With the introduction of Suggested Shops in each Etsy user's Favorites section, supposedly based on things you mark as a favorite and those that favorite you and their favorites it has led to a flurry of discussions.  First about it all being big sellers and Etsy favorite sellers, then about the items not appealing to a given user.  Then it turned to objectionable items; ie mature.  If this feature had been thought out a little better, it would have enabled each user to, at the very least, delete shops that didn't appeal to their tastes so that new ones would replace it.  And although the feature is supposed to change daily, as it stands now, in my own list, very little has changed except for the ones I marked as a personal favorite are now not showing.  I still have the same shops, shuffled around a bit, and a couple of new ones to replace the ones I marked.

Because of the lack of an option to delete and the generally static list of shops, now users with objectionable material in theirs are not able to avoid it.  So, they go to the forums and voice their opinions, calling out mature sellers of certain items.

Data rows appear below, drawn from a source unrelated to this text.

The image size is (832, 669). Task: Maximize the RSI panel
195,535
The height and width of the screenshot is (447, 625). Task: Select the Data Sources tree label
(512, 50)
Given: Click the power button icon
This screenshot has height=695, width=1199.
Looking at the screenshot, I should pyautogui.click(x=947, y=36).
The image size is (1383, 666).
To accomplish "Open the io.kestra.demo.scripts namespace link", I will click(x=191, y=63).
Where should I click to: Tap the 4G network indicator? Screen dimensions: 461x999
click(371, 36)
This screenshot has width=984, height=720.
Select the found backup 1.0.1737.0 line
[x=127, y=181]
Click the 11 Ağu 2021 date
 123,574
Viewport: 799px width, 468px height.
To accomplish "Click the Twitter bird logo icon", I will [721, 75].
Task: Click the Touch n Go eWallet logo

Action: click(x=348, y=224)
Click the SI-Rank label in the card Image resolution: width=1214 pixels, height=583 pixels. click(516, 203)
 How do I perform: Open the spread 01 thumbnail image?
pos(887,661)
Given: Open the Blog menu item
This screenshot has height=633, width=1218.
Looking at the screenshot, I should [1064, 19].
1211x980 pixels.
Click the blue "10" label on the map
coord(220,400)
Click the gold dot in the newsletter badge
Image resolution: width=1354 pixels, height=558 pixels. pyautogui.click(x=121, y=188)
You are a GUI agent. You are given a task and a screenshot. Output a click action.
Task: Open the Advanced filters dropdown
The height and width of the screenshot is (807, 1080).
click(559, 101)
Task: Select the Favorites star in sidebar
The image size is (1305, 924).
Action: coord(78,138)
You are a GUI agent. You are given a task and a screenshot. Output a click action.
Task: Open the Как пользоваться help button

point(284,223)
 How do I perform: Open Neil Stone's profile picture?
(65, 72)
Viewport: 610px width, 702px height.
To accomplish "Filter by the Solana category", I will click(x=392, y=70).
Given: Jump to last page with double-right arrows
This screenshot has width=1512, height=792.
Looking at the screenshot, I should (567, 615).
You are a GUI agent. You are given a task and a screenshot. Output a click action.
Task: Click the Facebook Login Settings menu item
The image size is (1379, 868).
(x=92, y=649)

In retaliation, mature sellers and their supporters go to that wonderful new feature called Treasury East, where anyone can make as many treasuries as they want any time they want and they never expire.  They put up a full page of treasuries of mature items and because of the controversy, they remain on the first page due to the 'hotness' factor.

Mature objectors are now becoming more vocal in the forums, because now not only is there a link on the front page to the Treasury East but the default first page is full of 'hot' treasuries full of mature listings. Some sellers feel, and I think they have a point, that some people are going to be offended, especially if that is their first exposure to the site.

The skirmishes in the forums led to using the Treasury East as a battleground in full public view.  Despite the fact that some items did not fit the rules of the site, treasury curators used them, probably as a shock factor to make their point. Escalation was inevitable and Etsy had to jump in and try to manage some sort of damage control.

I think the childish behavior displayed by both sides of this issue forced Etsy into making a hasty decision.  As far as I'm concerned, nobody looked at the long term effect of their actions, not the objectors, not the mature sellers/supporters and certainly not Etsy.

Sellers complain all day long that Etsy doesn't vet their front page features, but for some reason fail to comprehend the treasury curators responsibility in the equation.  If they vetted their choices, it stands to reason when Admin picks a treasury for the front page, it will already be in compliance with site rules.  Because Treasury East was used as a platform to air disagreements and not the promotional tool it was intended for, it is now going to be more restrictive.

I'd love to place the full blame on Etsy, since if they just enforced their rules regarding mature listings, none of this would be an issue, certainly not of the proportions it has reached currently.  Nothing has really changed except for the Suggested Favorites addition and the Treasury East.  Logic would indicate to me, that if all other things have remained the same, the problem is likely with these two changes.  Then you would have to look at what the common problem is, which is the presence of thumbnail pictures that have the potential to offend.  That same image, by Etsy rules, should be G-rated for all audiences. Enforce compliance and this becomes a non-issue.   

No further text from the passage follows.